DEPUIS DÉBUT JANVIER ...
Depuis son arrivée à Harvard, Indigo étudie donc la politique et la sociologie. A la demande de ses parents tout d'abord mais c'est aussi une voie qu'elle avait toujours voulu emprunter. Indigo est une femme faite pour le pouvoir, selon ses dires et faites pour leurrer les foules, les soulever, les diviser ou les rallier lorsque ça lui semble nécessaire. Ca ne lui semble pas être des matières compliquées ni difficiles à assimiler. La pratique est sûrement pièce maîtresse de la réussite dans ce cas-là.

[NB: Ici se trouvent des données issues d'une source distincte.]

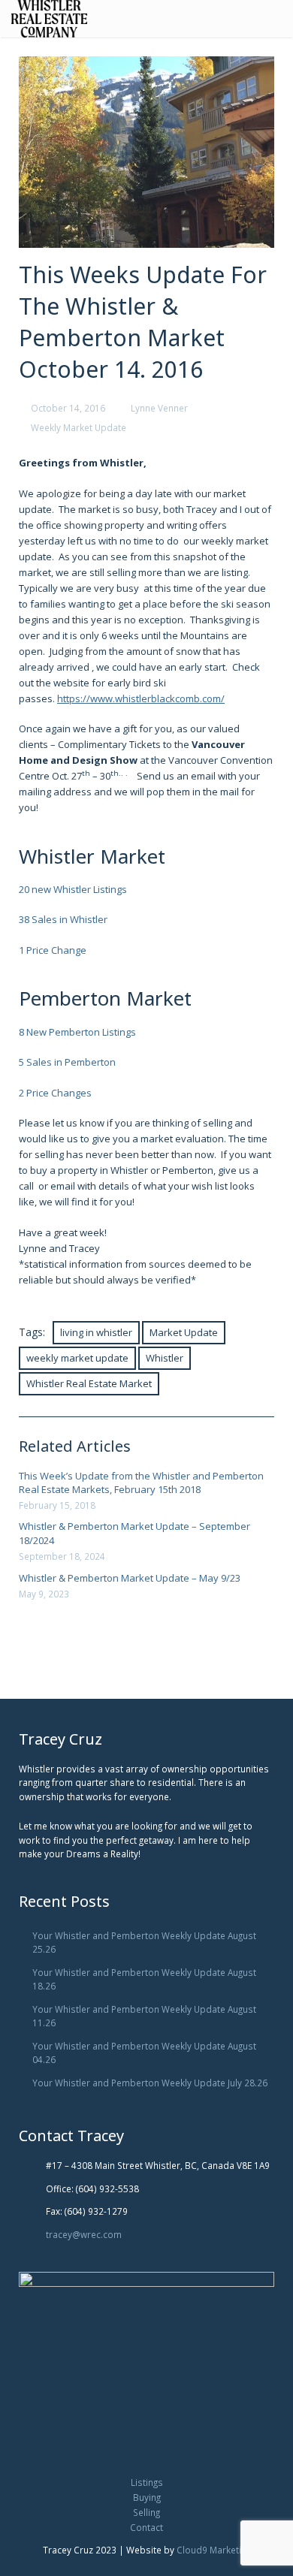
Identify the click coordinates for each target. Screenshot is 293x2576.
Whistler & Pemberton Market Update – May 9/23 (129, 1578)
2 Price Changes (55, 1092)
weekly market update (77, 1358)
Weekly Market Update (78, 427)
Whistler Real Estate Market (89, 1383)
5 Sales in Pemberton (67, 1062)
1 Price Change (52, 950)
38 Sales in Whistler (63, 919)
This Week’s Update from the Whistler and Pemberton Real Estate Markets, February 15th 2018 (141, 1482)
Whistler (164, 1358)
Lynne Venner (159, 408)
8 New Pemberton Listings (77, 1032)
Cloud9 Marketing (214, 2550)
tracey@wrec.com (84, 2234)
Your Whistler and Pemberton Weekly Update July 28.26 (149, 2083)
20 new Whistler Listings (73, 889)
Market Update (184, 1332)
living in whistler (96, 1332)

Habituée à s'intégrer assez vite au centre d'un groupe d'amis, elle a su vite se rallier à quelques membres de sa confrérie qui partage ses points de vus sur le monde, son envie de réussir et qui ont, eux aussi, le poids d'un héritage sur le dos, lourd et collant. Peu lui importe pour l'instant ses fiançailles, sachant très bien que le dit fiancé est actuellement dans son université, elle préfère, pour le moment, se concentrer sur ses études et sur la notoriété qu'elle pourra se donner jusqu'à la réception de son diplôme.